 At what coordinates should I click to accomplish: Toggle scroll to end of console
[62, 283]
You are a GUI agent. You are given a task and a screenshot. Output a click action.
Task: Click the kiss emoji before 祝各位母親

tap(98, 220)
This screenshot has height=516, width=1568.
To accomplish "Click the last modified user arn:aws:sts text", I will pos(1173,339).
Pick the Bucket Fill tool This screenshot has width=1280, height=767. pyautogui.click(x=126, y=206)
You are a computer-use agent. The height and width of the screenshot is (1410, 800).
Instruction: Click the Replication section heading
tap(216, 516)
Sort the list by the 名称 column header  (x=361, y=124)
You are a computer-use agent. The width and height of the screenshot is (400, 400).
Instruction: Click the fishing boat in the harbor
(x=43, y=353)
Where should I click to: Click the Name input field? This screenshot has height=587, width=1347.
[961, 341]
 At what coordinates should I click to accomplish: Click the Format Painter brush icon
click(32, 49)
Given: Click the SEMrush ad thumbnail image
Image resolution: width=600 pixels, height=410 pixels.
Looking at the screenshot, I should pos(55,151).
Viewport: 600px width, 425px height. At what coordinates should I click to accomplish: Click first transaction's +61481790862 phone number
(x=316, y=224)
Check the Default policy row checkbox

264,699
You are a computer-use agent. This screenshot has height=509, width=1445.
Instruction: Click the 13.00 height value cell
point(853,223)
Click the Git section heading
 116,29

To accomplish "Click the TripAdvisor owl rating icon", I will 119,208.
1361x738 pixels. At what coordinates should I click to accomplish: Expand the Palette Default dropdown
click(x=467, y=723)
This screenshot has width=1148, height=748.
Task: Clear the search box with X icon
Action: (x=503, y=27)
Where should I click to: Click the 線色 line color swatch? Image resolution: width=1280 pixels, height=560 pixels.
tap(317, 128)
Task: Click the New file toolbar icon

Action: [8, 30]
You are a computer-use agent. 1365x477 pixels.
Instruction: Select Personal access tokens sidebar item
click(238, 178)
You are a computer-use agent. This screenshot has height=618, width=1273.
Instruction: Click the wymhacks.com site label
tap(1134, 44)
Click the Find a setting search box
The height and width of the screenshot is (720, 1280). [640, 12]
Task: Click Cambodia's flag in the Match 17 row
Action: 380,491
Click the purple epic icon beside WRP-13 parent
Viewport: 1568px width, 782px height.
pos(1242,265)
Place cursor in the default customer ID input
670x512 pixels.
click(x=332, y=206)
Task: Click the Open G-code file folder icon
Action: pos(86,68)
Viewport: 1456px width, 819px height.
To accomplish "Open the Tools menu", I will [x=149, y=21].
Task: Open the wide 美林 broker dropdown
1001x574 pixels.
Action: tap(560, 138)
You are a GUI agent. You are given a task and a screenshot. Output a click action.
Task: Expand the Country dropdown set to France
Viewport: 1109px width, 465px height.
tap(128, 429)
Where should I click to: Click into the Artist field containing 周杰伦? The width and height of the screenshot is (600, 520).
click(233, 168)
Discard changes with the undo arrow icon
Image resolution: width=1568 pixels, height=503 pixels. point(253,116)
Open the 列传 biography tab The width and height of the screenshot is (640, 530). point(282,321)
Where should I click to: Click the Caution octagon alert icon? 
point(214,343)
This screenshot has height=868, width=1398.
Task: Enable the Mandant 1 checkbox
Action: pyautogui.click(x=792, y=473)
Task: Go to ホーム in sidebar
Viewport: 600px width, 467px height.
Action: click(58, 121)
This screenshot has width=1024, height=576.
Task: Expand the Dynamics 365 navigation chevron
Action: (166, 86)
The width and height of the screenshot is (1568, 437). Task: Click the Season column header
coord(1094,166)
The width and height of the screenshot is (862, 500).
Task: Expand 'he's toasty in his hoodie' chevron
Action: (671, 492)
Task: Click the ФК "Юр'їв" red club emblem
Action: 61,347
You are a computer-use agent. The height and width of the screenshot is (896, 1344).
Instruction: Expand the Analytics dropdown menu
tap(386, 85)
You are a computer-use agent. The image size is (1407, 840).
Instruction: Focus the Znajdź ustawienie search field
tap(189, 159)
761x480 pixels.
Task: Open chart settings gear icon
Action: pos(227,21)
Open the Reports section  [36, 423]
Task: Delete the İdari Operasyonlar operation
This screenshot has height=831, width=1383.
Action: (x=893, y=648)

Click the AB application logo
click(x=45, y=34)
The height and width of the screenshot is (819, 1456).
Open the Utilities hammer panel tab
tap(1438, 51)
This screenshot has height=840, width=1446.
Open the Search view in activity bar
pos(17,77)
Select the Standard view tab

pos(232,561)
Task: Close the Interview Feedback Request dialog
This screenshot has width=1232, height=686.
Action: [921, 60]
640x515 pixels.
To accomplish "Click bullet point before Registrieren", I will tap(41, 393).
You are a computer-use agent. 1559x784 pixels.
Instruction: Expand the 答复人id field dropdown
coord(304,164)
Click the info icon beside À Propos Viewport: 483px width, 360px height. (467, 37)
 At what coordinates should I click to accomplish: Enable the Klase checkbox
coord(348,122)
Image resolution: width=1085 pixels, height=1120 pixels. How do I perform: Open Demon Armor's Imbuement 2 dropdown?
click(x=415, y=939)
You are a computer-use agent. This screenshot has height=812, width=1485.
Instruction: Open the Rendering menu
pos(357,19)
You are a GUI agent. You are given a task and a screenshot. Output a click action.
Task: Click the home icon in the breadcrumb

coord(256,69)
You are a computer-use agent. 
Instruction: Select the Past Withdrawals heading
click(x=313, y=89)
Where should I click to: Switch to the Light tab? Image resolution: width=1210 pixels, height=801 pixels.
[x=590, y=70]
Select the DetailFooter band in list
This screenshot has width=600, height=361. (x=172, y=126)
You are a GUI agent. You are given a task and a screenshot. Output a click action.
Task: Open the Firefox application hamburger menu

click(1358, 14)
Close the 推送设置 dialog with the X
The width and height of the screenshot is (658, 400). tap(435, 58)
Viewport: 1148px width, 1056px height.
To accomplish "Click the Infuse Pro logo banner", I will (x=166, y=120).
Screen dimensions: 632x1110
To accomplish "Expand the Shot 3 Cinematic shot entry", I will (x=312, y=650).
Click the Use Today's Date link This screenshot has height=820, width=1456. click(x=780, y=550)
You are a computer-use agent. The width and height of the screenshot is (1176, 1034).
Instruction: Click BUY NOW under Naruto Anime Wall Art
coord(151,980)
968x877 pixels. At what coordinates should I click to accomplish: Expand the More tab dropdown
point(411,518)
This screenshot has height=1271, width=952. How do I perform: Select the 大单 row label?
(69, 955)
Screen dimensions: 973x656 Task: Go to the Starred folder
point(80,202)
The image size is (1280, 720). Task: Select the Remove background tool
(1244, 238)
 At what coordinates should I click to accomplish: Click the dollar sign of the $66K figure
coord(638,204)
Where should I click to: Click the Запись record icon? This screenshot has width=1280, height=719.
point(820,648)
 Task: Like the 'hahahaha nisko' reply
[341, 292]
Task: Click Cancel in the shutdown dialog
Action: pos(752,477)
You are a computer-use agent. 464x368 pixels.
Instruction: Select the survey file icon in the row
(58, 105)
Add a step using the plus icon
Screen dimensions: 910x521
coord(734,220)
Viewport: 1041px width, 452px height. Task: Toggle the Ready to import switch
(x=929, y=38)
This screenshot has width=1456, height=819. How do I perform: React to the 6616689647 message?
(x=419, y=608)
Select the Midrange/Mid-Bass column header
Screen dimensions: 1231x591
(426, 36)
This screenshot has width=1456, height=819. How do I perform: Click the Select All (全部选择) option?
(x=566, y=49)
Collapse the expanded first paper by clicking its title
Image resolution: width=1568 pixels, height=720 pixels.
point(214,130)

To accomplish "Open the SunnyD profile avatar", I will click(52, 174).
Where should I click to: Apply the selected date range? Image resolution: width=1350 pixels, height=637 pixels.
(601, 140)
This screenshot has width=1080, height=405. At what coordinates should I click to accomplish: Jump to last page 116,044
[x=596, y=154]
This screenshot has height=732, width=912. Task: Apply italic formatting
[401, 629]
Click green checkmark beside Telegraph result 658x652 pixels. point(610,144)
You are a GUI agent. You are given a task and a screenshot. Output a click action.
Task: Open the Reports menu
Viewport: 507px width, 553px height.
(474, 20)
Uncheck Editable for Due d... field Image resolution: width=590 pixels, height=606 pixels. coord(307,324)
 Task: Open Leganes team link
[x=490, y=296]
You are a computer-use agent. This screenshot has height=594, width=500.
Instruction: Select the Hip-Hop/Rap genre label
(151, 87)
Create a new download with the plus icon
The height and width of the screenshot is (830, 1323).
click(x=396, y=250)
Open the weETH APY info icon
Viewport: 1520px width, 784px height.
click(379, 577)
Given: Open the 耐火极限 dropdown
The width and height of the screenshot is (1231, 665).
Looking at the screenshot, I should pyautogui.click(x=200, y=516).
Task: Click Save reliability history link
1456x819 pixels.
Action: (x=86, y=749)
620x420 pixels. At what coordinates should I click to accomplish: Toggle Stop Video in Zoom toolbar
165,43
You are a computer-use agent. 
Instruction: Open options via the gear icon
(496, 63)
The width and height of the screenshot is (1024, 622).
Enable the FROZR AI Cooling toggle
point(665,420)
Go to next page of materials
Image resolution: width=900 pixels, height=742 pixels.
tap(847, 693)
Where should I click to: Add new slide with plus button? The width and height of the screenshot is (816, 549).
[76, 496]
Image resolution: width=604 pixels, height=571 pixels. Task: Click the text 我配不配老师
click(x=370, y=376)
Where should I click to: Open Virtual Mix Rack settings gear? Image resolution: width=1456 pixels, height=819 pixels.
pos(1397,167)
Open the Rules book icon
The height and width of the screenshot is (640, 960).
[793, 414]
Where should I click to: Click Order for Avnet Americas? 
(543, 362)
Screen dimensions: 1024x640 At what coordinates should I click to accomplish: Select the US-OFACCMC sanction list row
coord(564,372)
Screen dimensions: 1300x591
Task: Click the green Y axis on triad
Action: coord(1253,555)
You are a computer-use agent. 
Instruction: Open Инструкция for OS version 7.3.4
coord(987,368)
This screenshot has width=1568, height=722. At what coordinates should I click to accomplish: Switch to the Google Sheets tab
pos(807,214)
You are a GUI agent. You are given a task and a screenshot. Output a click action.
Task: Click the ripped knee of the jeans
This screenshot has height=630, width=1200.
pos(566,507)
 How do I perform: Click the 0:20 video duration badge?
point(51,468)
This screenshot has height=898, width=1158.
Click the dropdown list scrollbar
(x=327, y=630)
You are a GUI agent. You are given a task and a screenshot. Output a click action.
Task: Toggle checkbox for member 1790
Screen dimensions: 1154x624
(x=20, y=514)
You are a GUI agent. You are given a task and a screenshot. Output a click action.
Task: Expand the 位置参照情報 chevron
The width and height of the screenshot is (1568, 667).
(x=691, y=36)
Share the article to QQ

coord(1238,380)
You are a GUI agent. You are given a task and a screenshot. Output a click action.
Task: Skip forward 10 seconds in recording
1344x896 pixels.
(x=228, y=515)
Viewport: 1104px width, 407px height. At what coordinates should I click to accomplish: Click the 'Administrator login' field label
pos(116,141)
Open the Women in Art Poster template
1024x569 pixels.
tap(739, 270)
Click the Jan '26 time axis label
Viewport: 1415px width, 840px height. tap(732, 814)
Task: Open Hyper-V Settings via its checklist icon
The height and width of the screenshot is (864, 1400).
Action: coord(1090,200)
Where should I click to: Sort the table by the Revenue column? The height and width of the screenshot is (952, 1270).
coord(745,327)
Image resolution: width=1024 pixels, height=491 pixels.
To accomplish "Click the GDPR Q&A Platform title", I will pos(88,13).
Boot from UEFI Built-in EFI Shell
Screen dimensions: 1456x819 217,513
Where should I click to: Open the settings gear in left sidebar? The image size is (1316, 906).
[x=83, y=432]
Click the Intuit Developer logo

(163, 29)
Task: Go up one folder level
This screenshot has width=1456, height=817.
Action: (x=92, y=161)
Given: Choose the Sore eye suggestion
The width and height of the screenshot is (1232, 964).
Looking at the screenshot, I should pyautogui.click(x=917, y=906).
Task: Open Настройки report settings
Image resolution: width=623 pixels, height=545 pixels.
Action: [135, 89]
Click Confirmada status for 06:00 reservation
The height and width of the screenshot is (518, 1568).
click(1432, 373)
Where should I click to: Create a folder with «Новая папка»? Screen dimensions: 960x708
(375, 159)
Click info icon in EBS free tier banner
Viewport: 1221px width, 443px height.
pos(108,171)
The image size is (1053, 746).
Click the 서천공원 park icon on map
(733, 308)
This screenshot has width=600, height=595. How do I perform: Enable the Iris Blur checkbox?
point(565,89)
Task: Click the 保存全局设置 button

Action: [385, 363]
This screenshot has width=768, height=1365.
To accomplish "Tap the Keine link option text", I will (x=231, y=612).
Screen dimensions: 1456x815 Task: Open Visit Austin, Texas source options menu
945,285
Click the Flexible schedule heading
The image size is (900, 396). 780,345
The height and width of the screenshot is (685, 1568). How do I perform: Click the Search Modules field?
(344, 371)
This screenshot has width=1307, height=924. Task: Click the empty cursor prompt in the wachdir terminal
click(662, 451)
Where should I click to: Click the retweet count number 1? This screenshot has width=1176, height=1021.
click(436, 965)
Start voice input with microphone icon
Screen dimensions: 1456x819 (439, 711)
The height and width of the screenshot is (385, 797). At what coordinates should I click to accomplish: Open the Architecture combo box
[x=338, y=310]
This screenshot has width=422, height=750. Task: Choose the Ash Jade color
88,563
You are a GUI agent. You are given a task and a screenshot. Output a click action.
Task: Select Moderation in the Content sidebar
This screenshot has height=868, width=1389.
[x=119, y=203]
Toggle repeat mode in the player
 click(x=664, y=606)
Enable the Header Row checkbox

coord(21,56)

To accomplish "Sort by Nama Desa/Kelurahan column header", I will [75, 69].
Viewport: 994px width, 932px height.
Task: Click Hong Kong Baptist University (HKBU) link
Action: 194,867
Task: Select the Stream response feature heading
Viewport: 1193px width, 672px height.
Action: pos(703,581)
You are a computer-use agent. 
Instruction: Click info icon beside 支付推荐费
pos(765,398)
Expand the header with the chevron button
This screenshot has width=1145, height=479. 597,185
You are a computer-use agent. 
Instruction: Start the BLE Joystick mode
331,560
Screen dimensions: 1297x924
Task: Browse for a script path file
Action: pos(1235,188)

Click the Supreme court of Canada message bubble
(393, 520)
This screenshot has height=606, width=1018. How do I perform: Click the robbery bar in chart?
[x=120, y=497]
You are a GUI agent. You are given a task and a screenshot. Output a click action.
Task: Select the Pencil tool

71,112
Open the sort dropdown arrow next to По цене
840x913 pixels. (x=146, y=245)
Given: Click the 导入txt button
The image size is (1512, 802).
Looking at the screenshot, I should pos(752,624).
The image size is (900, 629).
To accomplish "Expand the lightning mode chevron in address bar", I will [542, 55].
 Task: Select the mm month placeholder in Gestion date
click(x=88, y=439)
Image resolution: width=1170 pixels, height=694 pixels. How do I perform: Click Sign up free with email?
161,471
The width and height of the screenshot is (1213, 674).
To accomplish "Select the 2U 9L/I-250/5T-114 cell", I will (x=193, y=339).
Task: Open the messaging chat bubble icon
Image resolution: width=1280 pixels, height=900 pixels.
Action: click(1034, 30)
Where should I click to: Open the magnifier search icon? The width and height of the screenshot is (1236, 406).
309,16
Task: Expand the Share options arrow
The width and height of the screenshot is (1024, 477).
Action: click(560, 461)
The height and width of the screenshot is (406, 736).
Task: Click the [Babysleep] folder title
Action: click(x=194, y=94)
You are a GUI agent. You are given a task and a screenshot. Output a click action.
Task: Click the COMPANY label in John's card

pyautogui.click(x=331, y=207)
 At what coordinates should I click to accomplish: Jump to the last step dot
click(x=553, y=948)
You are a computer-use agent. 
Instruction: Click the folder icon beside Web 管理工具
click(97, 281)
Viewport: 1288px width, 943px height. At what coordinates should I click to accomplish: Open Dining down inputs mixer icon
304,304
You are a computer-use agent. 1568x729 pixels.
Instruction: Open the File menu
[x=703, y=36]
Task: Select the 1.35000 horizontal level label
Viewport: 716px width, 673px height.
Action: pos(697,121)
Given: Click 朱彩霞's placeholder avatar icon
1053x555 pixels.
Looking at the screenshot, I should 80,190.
....................
Rewrite everything from the line containing "At what coordinates should I click to accomplish: Jump to the" down to the end of the lines, with "folder icon" changed to "folder button" and nothing else altered.

 At what coordinates should I click to accomplish: Jump to the last step dot
click(x=553, y=948)
You are a computer-use agent. 
Instruction: Click the folder button beside Web 管理工具
click(97, 281)
Viewport: 1288px width, 943px height. At what coordinates should I click to accomplish: Open Dining down inputs mixer icon
304,304
You are a computer-use agent. 1568x729 pixels.
Instruction: Open the File menu
[x=703, y=36]
Task: Select the 1.35000 horizontal level label
Viewport: 716px width, 673px height.
Action: pos(697,121)
Given: Click 朱彩霞's placeholder avatar icon
1053x555 pixels.
Looking at the screenshot, I should 80,190.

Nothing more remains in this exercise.